··· Data for this exercise ···
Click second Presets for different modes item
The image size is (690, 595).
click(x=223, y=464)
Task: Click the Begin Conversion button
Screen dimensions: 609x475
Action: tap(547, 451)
···
··· Data for this exercise ···
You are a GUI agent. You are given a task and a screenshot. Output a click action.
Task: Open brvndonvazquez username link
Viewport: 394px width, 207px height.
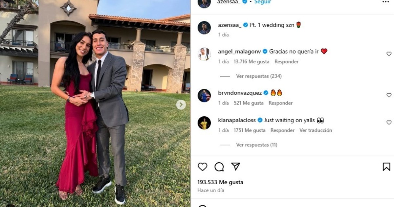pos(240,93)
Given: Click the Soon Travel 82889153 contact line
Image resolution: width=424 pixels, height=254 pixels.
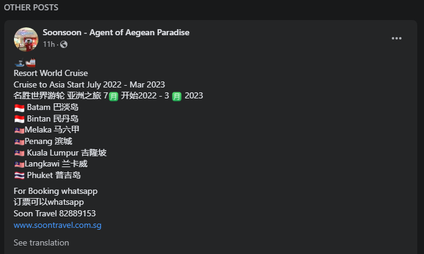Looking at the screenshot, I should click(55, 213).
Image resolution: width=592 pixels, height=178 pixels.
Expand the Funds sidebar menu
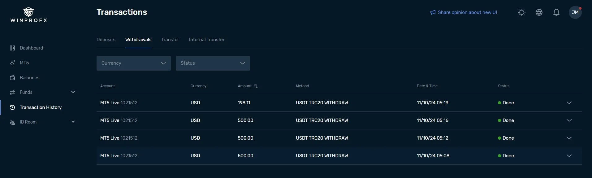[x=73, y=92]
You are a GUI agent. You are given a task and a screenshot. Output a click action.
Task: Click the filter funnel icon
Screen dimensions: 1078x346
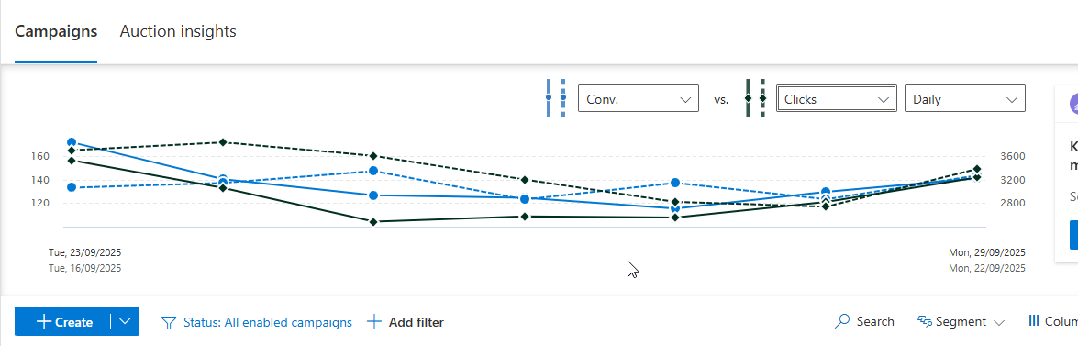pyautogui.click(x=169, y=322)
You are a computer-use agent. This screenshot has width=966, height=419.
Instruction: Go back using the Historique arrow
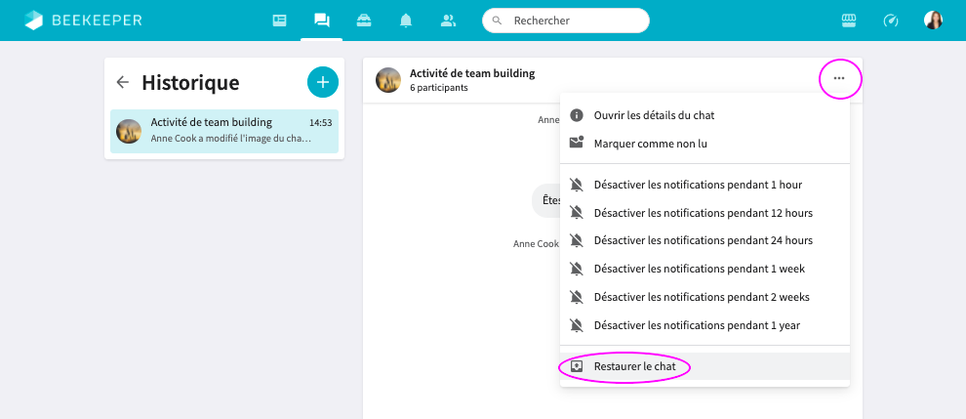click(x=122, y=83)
···
··· Data for this exercise ···
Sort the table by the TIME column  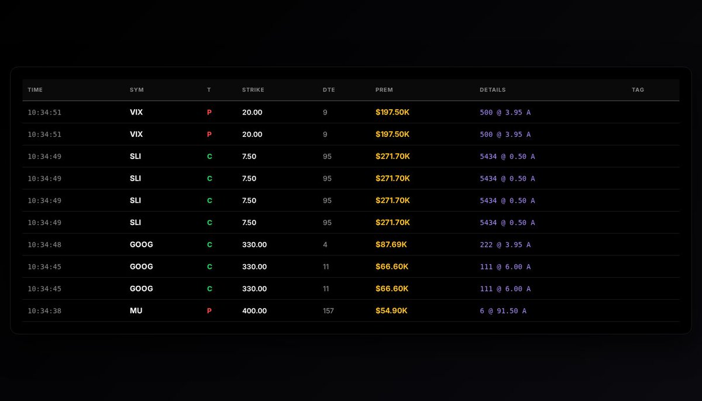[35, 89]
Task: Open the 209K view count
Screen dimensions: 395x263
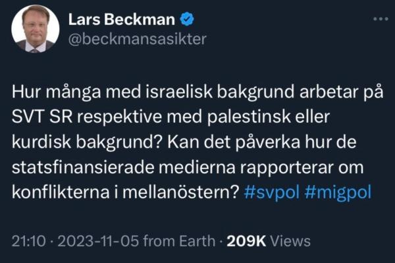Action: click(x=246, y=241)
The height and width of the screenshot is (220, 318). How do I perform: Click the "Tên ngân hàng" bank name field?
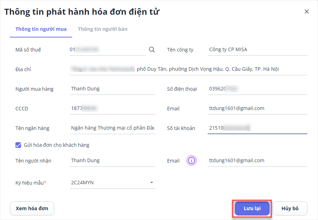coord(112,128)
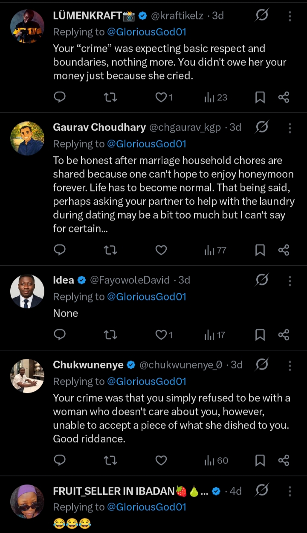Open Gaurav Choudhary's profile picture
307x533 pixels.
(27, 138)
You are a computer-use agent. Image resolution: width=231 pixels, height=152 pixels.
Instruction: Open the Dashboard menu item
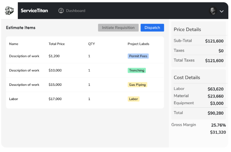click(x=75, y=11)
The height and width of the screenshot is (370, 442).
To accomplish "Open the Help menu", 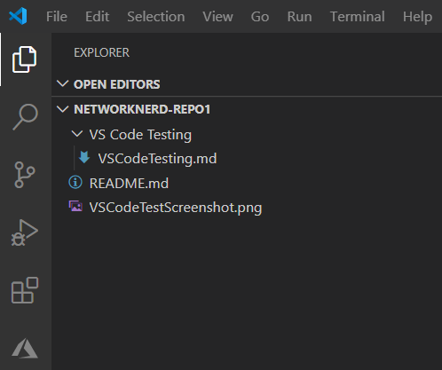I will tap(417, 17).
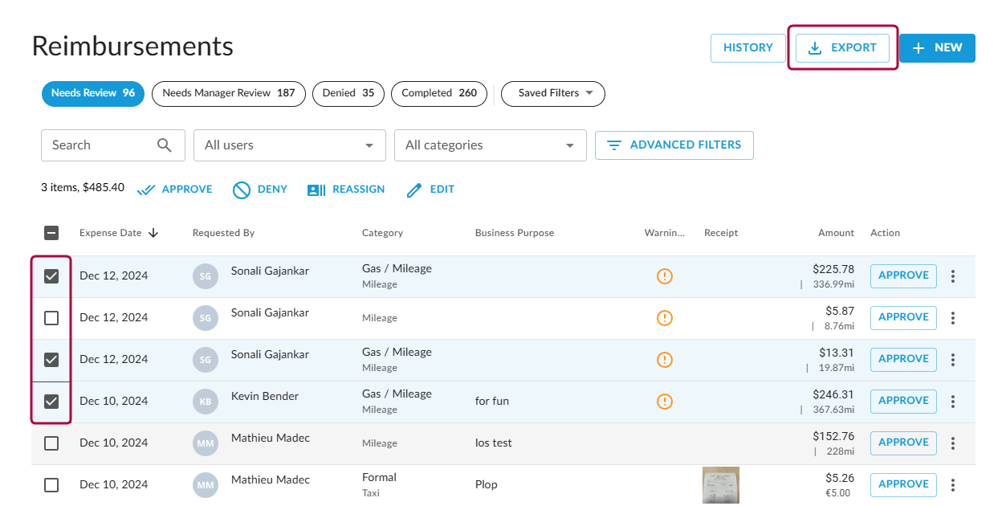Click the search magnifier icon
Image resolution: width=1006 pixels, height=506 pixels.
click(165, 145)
···
#### Try it:
Whenever the word "agent" shows up in a line, that line counts. Say how many lines of the data count, giving the number alone.

#### Your response:
4